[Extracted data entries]
※ ※ ※
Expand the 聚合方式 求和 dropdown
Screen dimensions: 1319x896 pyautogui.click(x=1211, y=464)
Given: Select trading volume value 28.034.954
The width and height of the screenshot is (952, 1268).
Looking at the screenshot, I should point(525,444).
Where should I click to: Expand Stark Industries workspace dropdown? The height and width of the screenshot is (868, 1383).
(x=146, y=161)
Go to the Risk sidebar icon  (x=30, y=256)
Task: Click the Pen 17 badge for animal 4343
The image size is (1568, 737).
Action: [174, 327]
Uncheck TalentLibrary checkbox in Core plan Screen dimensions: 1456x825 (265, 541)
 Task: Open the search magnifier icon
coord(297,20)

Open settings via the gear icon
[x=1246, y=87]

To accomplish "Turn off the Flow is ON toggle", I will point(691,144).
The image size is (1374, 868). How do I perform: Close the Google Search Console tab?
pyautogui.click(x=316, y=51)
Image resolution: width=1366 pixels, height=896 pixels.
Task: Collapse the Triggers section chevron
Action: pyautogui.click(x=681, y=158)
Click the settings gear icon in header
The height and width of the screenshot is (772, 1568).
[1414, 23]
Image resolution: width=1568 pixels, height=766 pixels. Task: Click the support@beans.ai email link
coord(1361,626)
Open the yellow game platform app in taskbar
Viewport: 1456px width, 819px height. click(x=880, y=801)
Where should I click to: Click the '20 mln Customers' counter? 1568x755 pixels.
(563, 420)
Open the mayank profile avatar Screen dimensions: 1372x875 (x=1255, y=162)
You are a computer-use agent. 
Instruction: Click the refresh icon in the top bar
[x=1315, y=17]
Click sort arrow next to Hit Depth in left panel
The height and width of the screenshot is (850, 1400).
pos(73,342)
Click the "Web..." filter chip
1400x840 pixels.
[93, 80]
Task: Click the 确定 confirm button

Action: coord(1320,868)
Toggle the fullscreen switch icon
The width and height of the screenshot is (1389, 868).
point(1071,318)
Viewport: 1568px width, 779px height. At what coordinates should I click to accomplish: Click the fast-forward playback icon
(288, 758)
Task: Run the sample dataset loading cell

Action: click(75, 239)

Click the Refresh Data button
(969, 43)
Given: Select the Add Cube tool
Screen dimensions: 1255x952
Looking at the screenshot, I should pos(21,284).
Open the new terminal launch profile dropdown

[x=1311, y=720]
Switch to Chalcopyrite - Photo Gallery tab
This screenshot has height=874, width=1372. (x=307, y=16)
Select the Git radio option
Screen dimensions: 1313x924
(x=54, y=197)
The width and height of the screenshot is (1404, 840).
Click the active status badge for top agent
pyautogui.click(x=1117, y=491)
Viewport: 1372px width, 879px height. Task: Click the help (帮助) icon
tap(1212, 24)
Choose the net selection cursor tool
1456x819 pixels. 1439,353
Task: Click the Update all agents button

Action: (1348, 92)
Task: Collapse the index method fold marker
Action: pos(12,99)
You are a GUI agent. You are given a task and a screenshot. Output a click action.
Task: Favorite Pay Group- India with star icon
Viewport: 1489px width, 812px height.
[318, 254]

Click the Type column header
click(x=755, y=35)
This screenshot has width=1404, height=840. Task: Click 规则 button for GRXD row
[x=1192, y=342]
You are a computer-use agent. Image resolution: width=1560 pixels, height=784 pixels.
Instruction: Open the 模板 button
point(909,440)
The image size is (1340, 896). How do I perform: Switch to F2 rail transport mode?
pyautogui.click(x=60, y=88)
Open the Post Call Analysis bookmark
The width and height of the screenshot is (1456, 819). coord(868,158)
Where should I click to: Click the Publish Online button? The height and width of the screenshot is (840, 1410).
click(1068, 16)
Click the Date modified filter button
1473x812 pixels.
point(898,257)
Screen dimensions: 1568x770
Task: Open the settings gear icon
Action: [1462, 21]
※ ※ ※
→ EXERCISE BRIEF
How many lines in these records hold the string "computer"? Reply with the number alone.

→ OUTPUT BELOW
2